With a wink and a smile
Kate Hall describes the maxims that get her through the challenges of site-specific theatre
I became interested in touring to unusual venues while working for the RSC as an assistant director on one of their regional tours. We would visit areas which did not have easy access to RSC productions and import a fully-functional theatre into leisure centres and school halls. Having previously spent the necessary apprenticeship slogging on the London fringe, this tour of sweaty sports halls was a revelation. On the fringe I felt like I knew half the audience already and could predict their reaction to a work, but on tour we would roll into a different town every week and make new, enthusiastic friends. I also discovered that playing in strange places can add to the work – it is another creative edge to rub against.

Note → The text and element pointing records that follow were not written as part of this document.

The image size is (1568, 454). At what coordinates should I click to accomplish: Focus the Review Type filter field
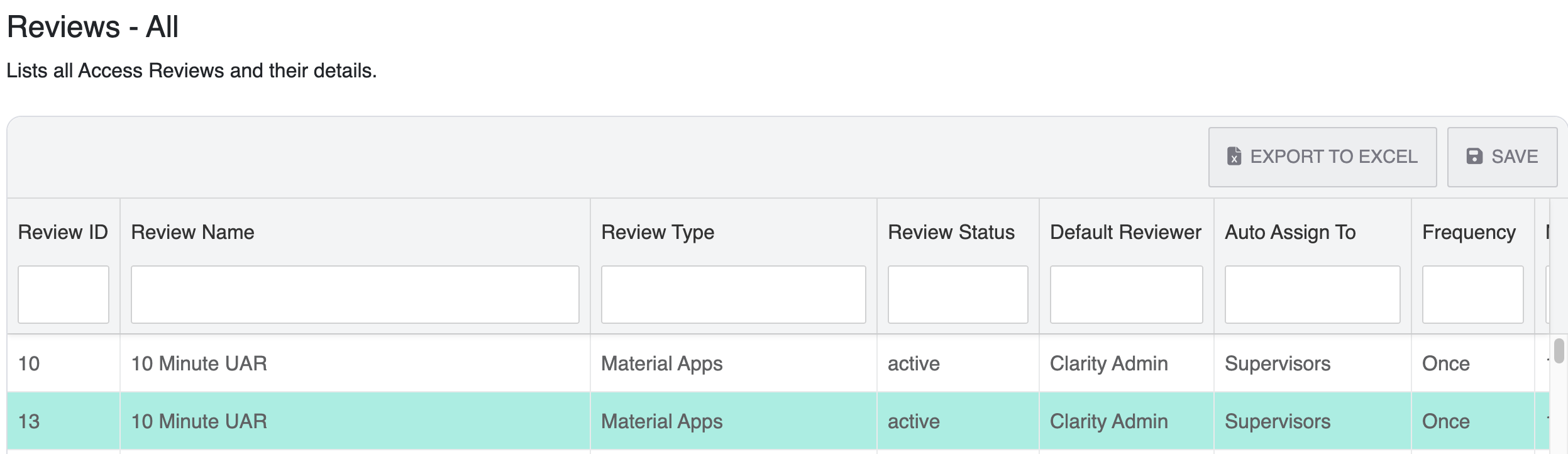733,294
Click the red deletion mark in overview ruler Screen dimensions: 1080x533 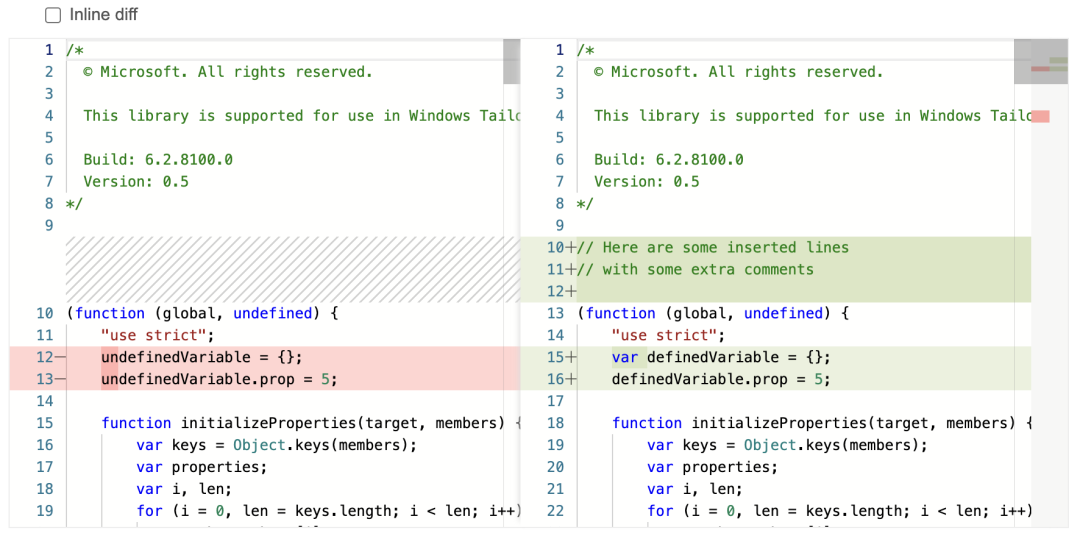pos(1040,117)
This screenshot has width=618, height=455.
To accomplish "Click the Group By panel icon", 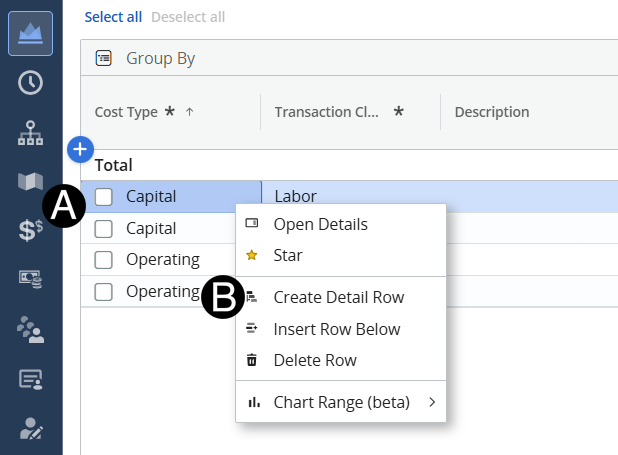I will tap(104, 58).
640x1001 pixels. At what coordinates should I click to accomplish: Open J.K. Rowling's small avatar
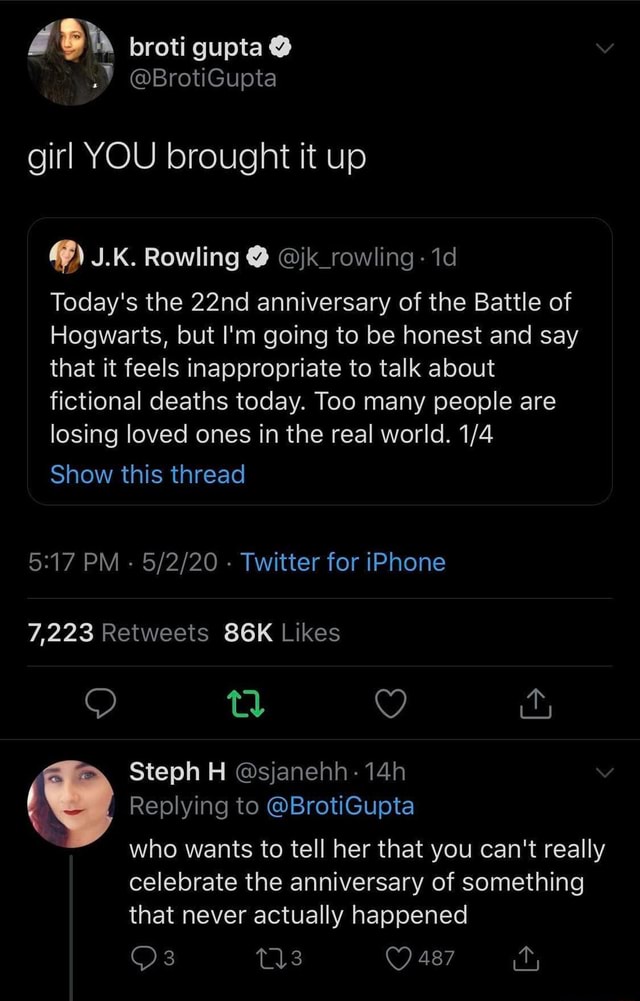66,257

I am now the Artistic Director of Jumped Up Theatre, which tours to site-specific venues. I cannot say it has always been easy, or never reduced me to tears or tantrums, but these are the maxims that get me through:
1. Look after the venue. Be a polite, cheerful and sociable guest. It is not unusual to be greeted with nervous trepidation, so reassure the custodians of your new, temporary and strange home that you are not going to burn it down. Washing up your mugs is a good start. Talk positively with every staff member you meet about your project and their venue. Smile and learn their names, ask them for advice and ply them with cake. Show them that you know what you are doing. When we started rehearsing A Workhouse Christmas at Peterborough Museum we were greeted with suspicion – were we just exploiting their beautiful building for our own purposes? On the last night of the run the staff asked when we were coming back.
2. Look after the audience. You want your audience to arrive in good time and good humour. So, for instance, do not skimp on signage to a venue and include directions on your website. Make sure you provide support for audiences with different needs; if your event involves a lot of standing and steps then someone with a walking frame will undoubtedly turn up, so have a plan to deal with this.
3. Look after the company. Theatre touring is tiring at the best of times, but when it is somewhere ‘chilly and uncomfortable’ (thanks Time Out) it really helps if there is a place where you can put your feet up and have a cup of tea – ideally in private. HOUSE was a play we put on in my home, and never have the garden chairs or my ability to weed been so appreciated.
4. Learn to explain the event in a succinct sentence. You will be asked by everyone, from venue staff to journalists, from actors to punters, about what you are doing. You need to be extremely efficient in your reply because sometimes the window of opportunity will be very short. Such as the time I had to stop a dustcart in the street because it was about to spoil the ambience of a Victorian pauper’s death in the snow.
5. When something goes wrong, do not freak out. Just when you think you have covered every eventuality something will happen which you could not have predicted. We turned up at one church venue, for our production Galileo, to find that the builders had turned the water off, so no heating or toilets, and there was a flood streaming across the floor from a burst pipe. I smiled at the vicar and reassured him that it would be fine. He allowed everyone, including the audience, to use the toilets in the vicarage and make hot drinks in his kitchen. And I mopped between cues.
Do all this and – if you are producing work that is astounding and unique – audiences will look at theatre in a new way. Venues will look at themselves in a new way, and thank you for it. And your company will stand out from the crowd.